De retour de ses vacances familiales au ski, Johan Museeuw a participé samedi à Dixmude où, avec de nombreux autres coureurs et anciens coureurs, dont Van Petegem, Dierckxsens, Baguet, Roger et Eric De Vlaeminck, Maertens, Meirhaeghe, Rosseler, Nuyens, Mattan, Pollentier... il a couvert les 56 kilomètres d'une randonnée, suivie d'une vente aux enchères de maillots, organisée au bénéfice des victimes du tsunami asiatique. Le Lion des Flandres était évidemment attendu après les révélations du contenu des sms, fax, mails et conversations téléphoniques qu'auraient échangés à l'été 2003 le vétérinaire José Landuyt et plusieurs coureurs, dont Museeuw.
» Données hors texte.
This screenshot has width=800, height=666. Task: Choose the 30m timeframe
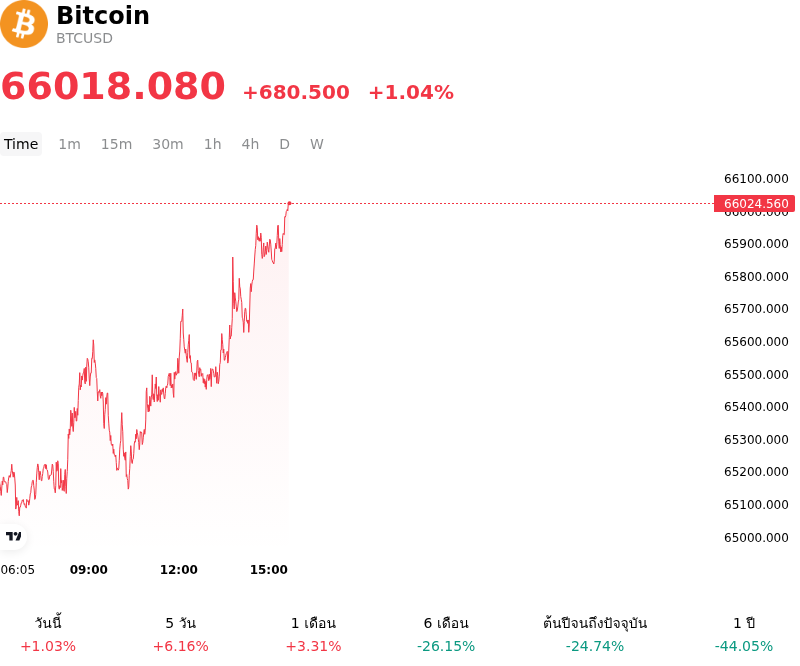[x=168, y=144]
Comme c'est le cas depuis le début de l'affaire, révélée au grand jour le 4 septembre 2003, Museeuw, qui a arrêté depuis sa carrière mais a été suspendu deux ans par la RLVB (ce qu'il conteste par ailleurs), a été avare en commentaires.

«Sans doute cherche-t-on à me faire tomber de mon piédestal, a-t-il grincé. Je ne crois pas avoir mérité cela. Je n'ai rien fait de mal, je n'ai rien à me reprocher. J'ai seulement fait mon boulot. Je n'en dirai pas plus. Je veux simplement que le débat se tienne à sa juste place et certainement pas à travers les médias.»
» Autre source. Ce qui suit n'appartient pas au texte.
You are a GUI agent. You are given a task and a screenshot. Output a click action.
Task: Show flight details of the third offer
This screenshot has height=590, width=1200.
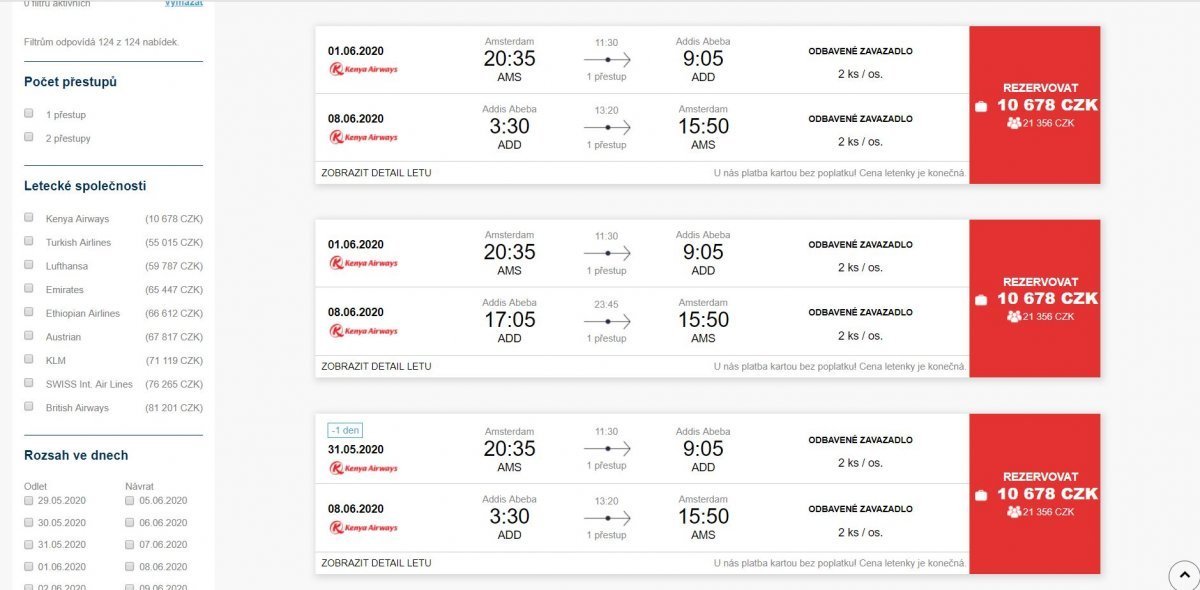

«La moitié du peloton touchée»

Ce week-end également, Me Josef Lievens, l'avocat de Museeuw, a mis, lui, en exergue ce qui constitue à ses yeux une violation des droits élémentaires de la défense. «Mon client a toujours collaboré avec la justice et n'a fait aucune déclaration nuisant à l'enquête, dit le Courtraisien. Ce qui arrive n'est pas normal. L'enquête n'est plus équitable. Chaque citoyen a droit à la présomption d'innocence, sauf mon client. C'est une franche violation des règles élémentaires du droit. Comment ce dossier peut-il être traité de manière intègre?»

Les sms échangés entre le champion du monde 1996 et vainqueur de onze classiques de Coupe du Monde et son ami le vétérinaire d'Oostrozebeke ne laissent, malheureusement, guère planer le doute. Comme le conclut le parquet de Courtrai qui instruit l'enquête depuis près de deux ans, «il est établi que Johan Museeuw a certainement pris de l'EPO et de l'Aranesp (la version moderne du premier produit dopant) en 2003».

Voici quelques-uns de ces messages: «Tu devrais maintenant prendre 80 à 100 guêpes (le nom de code présumé pour l'Aranesp, guêpes se disant wespen en néerlandais) et, après le départ, le 9 juillet, entre 40 et 60. Ensuite, totalement clean à partir du 19 juillet.» Ou aussi: «Sinon, tu dois directement prendre 4000 en intraveineuse et demain t'entraîner beaucoup, cinq à six heures.» Ou encore, à la question de Museeuw affirmant «j'ai 52» (d'hématocrite, la tolérance est de 50 mais la prise d'EPO est évidemment interdite), «prends du sel et bois beaucoup». A un confrère du quotidien De Morgen qui a pu voir le dossier (plus d'un mètre cinquante de haut!), un enquêteur a résumé: «Jamais vu un dossier pareil. Un vrai feuilleton mais dans le milieu cycliste, avec des intrigues... Si cette affaire arrive un jour sur la place publique, c'est la moitié du peloton flandrien qui sera touchée.»